[Text section]
──────────────────────────────
Time series data is an important form of structured data. Anything that is observed or
measured at many points in time forms a time series. How you mark
and refer to time series data depends on the application and you may have one of the
following:

• Timestamps, specific instants in time

• Fixed periods, such as the month January 2007 or the full year 2010

• Intervals of time, indicated by a start and end timestamp. Periods can be thought
of as special cases of intervals

• Experiment or elapsed time; each timestamp is a measure of time relative to a
particular start time.

The Python standard library includes data types for date and time data, as well as
calendar-related functionality. The datetime, time, and calendar modules are the main
places to start. The datetime.datetime type, or simply datetime, is widely used:

In [3]:
from datetime import datetime

now = datetime.now()

In [4]:
now

datetime.datetime(2017, 7, 21, 11, 34, 47, 222650)

In [5]:
now.year, now.month, now.day

(2017, 7, 21)

datetime stores both the date and time down to the microsecond. datetime.time
delta represents the temporal difference between two datetime objects:

In [6]:
delta = datetime(2017, 7, 21) - datetime(2014, 12, 22, 8, 15)

In [7]:
delta

datetime.timedelta(941, 56700)

In [8]:
delta.days

941

In [9]:
delta.seconds

56700

You can add (or subtract) a timedelta or multiple thereof to a datetime object to yield
a new shifted object:

In [11]:
from datetime import timedelta

In [12]:
start = datetime(2015, 1, 7)

In [13]:
start + timedelta(12)

datetime.datetime(2015, 1, 19, 0, 0)

In [16]:
start - 2 * timedelta(12)

datetime.datetime(2014, 12, 14, 0, 0)

Types in datetime module:

    date > Store calendar date (year, month, day) using the Gregorian calendar.
    
    time > Store time of day as hours, minutes, seconds, and microseconds
    
    datetime > Stores both date and time
    
    timedelta > Represents the difference between two datetime values (as days, seconds, and microseconds)

Converting between string and datetime: 

datetime objects and pandas Timestamp objects can be formatted
as strings using str or the strftime method, passing a format specification:

In [17]:
stamp = datetime(2017, 1, 3)
──────────────────────────────
[Short exercise 1] List every type that the time series text names under its heading "Types in datetime module:".

(Raw records)
──────────────────────────────
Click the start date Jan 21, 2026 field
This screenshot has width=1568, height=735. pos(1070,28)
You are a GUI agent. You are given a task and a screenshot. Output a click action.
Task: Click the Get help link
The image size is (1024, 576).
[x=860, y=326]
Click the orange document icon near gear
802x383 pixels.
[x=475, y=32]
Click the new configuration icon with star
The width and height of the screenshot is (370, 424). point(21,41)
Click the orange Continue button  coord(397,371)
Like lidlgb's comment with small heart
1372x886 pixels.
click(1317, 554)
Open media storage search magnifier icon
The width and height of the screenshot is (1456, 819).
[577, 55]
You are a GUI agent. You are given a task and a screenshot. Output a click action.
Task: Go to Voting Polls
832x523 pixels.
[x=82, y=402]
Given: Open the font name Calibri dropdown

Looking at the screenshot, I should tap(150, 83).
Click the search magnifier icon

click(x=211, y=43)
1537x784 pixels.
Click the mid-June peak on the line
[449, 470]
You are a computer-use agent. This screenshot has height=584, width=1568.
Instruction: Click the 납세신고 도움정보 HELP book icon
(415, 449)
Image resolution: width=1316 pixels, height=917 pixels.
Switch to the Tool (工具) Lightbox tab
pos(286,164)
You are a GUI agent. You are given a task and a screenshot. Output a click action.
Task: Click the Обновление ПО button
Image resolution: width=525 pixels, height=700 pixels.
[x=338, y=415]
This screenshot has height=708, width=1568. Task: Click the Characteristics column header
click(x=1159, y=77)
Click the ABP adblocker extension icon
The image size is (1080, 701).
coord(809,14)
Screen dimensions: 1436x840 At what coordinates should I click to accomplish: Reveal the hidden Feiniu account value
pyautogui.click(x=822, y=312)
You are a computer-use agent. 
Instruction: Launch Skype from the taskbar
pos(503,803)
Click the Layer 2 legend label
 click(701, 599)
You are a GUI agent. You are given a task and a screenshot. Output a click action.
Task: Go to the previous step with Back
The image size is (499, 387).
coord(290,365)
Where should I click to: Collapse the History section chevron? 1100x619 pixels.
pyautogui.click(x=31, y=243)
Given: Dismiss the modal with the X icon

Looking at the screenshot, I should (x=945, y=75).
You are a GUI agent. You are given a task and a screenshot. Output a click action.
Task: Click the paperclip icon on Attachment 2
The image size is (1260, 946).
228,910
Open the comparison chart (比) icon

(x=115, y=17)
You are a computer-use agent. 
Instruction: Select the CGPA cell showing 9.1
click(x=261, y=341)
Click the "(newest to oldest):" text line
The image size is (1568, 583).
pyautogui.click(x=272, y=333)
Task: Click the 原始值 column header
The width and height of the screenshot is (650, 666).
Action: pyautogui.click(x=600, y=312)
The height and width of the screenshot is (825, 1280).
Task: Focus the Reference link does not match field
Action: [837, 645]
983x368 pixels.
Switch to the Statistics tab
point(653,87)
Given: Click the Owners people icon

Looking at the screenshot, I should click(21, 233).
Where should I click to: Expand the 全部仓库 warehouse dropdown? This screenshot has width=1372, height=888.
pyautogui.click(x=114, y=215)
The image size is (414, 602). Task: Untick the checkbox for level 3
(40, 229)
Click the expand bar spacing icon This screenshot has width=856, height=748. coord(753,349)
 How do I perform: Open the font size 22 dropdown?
──────────────────────────────
[Short exercise 2] Update the entries from the line with "1537x784 pixels." to the line with "Action: [837, 645]" by replacing "GUI agent" with "interface agent", leaving all else unchanged. Return only those lines.

[Finished answer 1] date, time, datetime, timedelta

[Finished answer 2]
1537x784 pixels.
Click the mid-June peak on the line
[449, 470]
You are a computer-use agent. This screenshot has height=584, width=1568.
Instruction: Click the 납세신고 도움정보 HELP book icon
(415, 449)
Image resolution: width=1316 pixels, height=917 pixels.
Switch to the Tool (工具) Lightbox tab
pos(286,164)
You are a interface agent. You are given a task and a screenshot. Output a click action.
Task: Click the Обновление ПО button
Image resolution: width=525 pixels, height=700 pixels.
[x=338, y=415]
This screenshot has height=708, width=1568. Task: Click the Characteristics column header
click(x=1159, y=77)
Click the ABP adblocker extension icon
The image size is (1080, 701).
coord(809,14)
Screen dimensions: 1436x840 At what coordinates should I click to accomplish: Reveal the hidden Feiniu account value
pyautogui.click(x=822, y=312)
You are a computer-use agent. 
Instruction: Launch Skype from the taskbar
pos(503,803)
Click the Layer 2 legend label
 click(701, 599)
You are a interface agent. You are given a task and a screenshot. Output a click action.
Task: Go to the previous step with Back
The image size is (499, 387).
coord(290,365)
Where should I click to: Collapse the History section chevron? 1100x619 pixels.
pyautogui.click(x=31, y=243)
Given: Dismiss the modal with the X icon

Looking at the screenshot, I should (x=945, y=75).
You are a interface agent. You are given a task and a screenshot. Output a click action.
Task: Click the paperclip icon on Attachment 2
The image size is (1260, 946).
228,910
Open the comparison chart (比) icon

(x=115, y=17)
You are a computer-use agent. 
Instruction: Select the CGPA cell showing 9.1
click(x=261, y=341)
Click the "(newest to oldest):" text line
The image size is (1568, 583).
pyautogui.click(x=272, y=333)
Task: Click the 原始值 column header
The width and height of the screenshot is (650, 666).
Action: pyautogui.click(x=600, y=312)
The height and width of the screenshot is (825, 1280).
Task: Focus the Reference link does not match field
Action: [837, 645]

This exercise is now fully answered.